Statistical Analysis
Unpaired two-tailed Student’s t-test was performed using Prism software (version 7, GraphPad).
Author Contributions
A.R.H. and G.W.M. designed experiments, analysed data and wrote the manuscript. A.R.H performed the experiments, except EBOV infection experiments, which were performed by S.T. and G.A.M, and preparation/imaging of infected samples, which was performed by M.D. and D.G.
Conflict of Interest
The authors declare that they have no conflict of interest.
Acknowledgements
We acknowledge Cassandra David for assistance with tissue culture, and the facilities and technical assistance of the Biological Optical Microscopy Platform (University of Melbourne) and Monash Micro Imaging Facility (Monash University). We also thank staff of the Pathology and Pathogenesis Group at ACDP (CSIRO) for assistance with microscopic examination of infected samples, and the Australian Microscopy and Microanalysis Research Facility for support with equipment within the ACDP microscopy facility.

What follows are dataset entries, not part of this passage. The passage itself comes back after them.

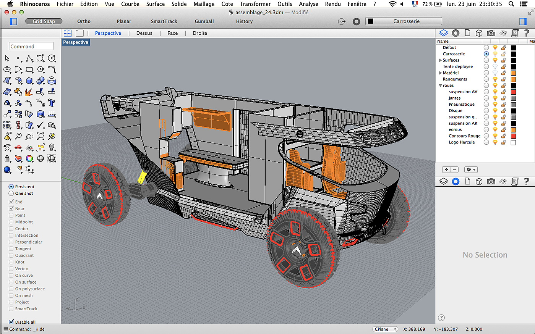Open the camera panel in top inspector
Image resolution: width=535 pixels, height=334 pixels.
[x=491, y=33]
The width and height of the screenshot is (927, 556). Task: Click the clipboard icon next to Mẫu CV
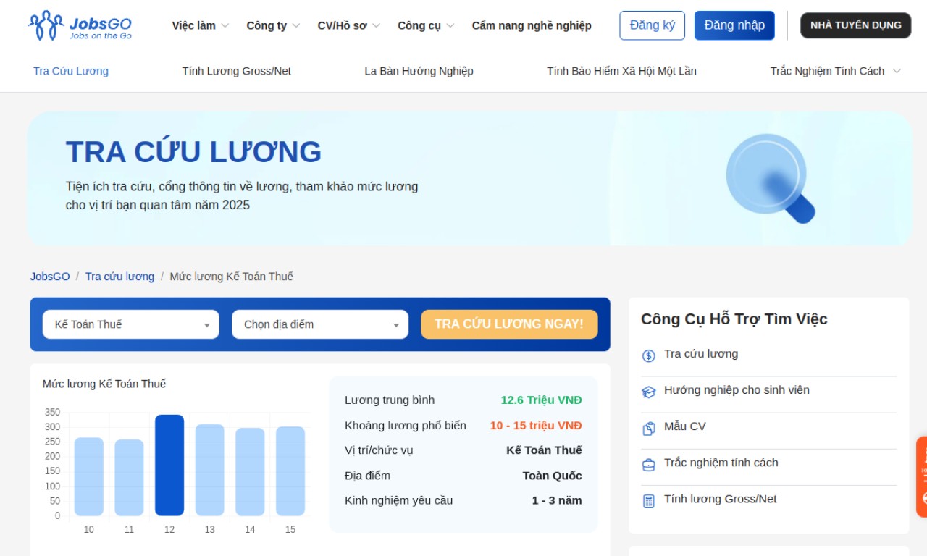click(x=648, y=428)
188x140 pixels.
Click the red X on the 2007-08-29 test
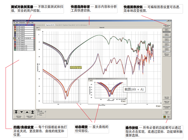(x=34, y=38)
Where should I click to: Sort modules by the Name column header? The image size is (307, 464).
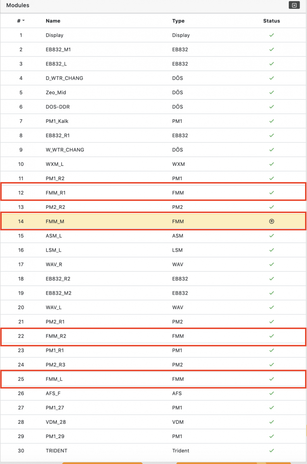point(53,21)

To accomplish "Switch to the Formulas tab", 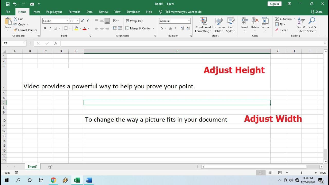I will [74, 12].
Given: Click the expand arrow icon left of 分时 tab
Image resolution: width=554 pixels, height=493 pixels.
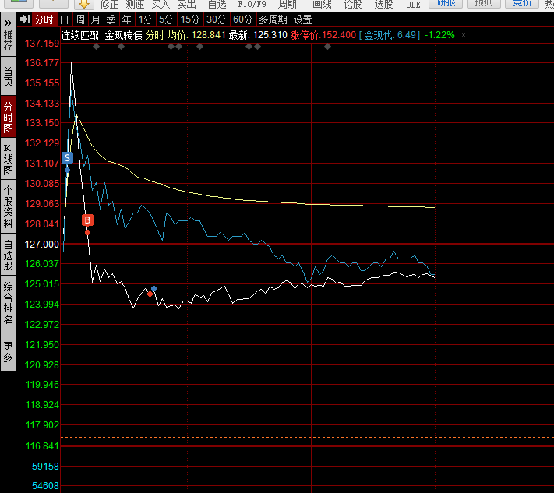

Plasmids to express FLAG-VP24 and FLAG-Kα1 were kind gifts from Christopher Basler (Georgia State University); plasmids to express STAT3 were kind gifts from Marie Bogoyevitch (University of Melbourne); plasmid to express Mumps V-FLAG was a kind gift from Curt Horvath (Addgene plasmid #44908). U3A cells were a kind gift from George Stark (Lerner Research Institute, Cleveland Clinic). We also thank Michelle Audsley for critical reading of the manuscript.